SEBUAH harian memberitakan perselisihan di tubuh Partai Demokrasi Indonesia Perjuangan (PDIP). Isunya: putri Ketua Umum PDIP yang juga Ketua Badan Pemenangan Pemilu partai itu, Puan Maharani, mengusir Jokowi dari kediaman Megawati di Kebagusan setelah keluarnya hasil hitung cepat pemilu legislatif. Alasannya, “efek Jokowi” dianggap tidak mampu membuat perolehan suara Partai Banteng mencapai target 27 persen.
Berita eksklusif ini akhirnya menjadi konsumsi berbagai media nasional, setelah petinggi PDI Perjuangan sendiri membantahnya, bahkan mengancam akan menuntut secara hukum.Terlepas dari benar-tidaknya isu tersebut, yang cukup menarik untuk diulas melalui forum ini adalah adanya perdebatan — atau lebih tepat diskursus — yang muncul pasca hari pencoblosan (9/4) terkait pengaruh seorang tokoh maupun pimpinan partai dibanding partai itu sendiri. Diskursus inilah yang kemudian memunculkan variabel efek ketokohan yang dalam konteks Pileg 2014 disebut sebagai Jokowi Effect, Prabowo Effect, Rhoma Effect dst.
Sebenarnya, perkiraan atas efek ketokohan ini sudah dimunculkan oleh lembaga-lembaga survey dalam kegiatan mereka mengukur tingkat keterpilihan (elektabilitas) partai maupun tokoh sebelum Pileg berlangsung. Namun bisa jadi, efek ketokohan ini tak begitu diperhatikan kalangan pengurus partai. Baru setelah hasil Pileg diumumkan – berdasarkan hitung cepat — dan ternyata di luar perkiraan bahkan ada yang mengecewakan, efek ketokohan ini mendapat perhatian serius.
Terkait PDIP, kalangan ‘’lawan’’ pun memunculkan statemen: ternyata efek Jokowi tak menunjukkan kebenaran. Menyangkut Gerindra dikatakan: efek ketokohan Prabowo dengan konsepnya yang jelas, tegas, dan sejak jauh-jauh hari sudah dikumandangkan sebagai calon presiden . Sementara akan halnya PKB disebutkan: Itu bukti efek Rhoma Irama, dkk.
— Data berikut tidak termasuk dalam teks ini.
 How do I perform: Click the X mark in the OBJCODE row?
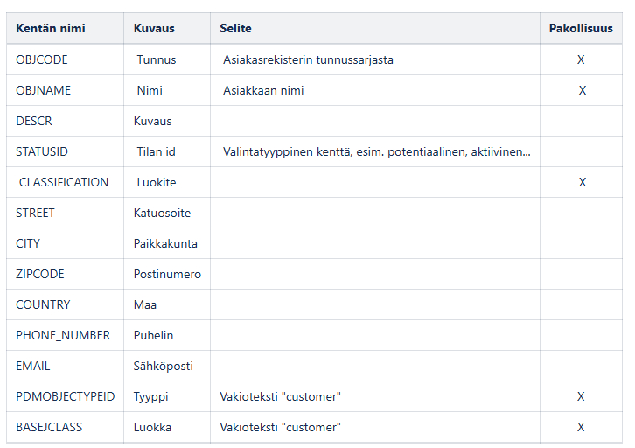(x=581, y=60)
Efek ketokohan ini sebenarnya juga sudah diungkapkan dengan bahasa lain oleh kalangan pengamat sebelum Pileg berlangsung. Sebut Hanta Yudha dari Pol-Track Institute, yang melihat belakangan ini terjadi presidensialisasi partai. Yakni, sebuah kondisi ketika kepercayaan rakyat kepada partai makin menurun drastis dan kembali kepada kekuatan figur. Parahnya, menurut Hanta, figur partai menguat, tapi institusionalisasi partai terus melemah. Barangkali hal ini memang bisa menjelaskan, kenapa suara PKB naik drastis (2009 = 4,49 %; 2014 = 9,13 % ) dan Gerindra (2009 = 4,46 % ; 2014 = 11,75 %). Namun tentu hal itu tak bisa dilihat hitam-putih. Figur Rhoma dkk dan Prabowo menguat, tentu tak berarti institusionalisasi di kedua partai itu melemah.
Sebab, selain PKB dan Gerindra, dapat dikatakan semua peserta pemilu – kecuali PKS dan Demokrat – mengalami kenaikan perolehan suara walau angkanya tipis. PDIP sendiri mengalami kenaikan sebesar 5,23 persen dibanding Pemilu 2009. Tapi apakah karena kenaikan yang tak setinggi Gerindra dan PKB ini lantas kesalahan bisa dialamatkan kepada Jokowi yang baru belakangan bari diumumkan jadi capres?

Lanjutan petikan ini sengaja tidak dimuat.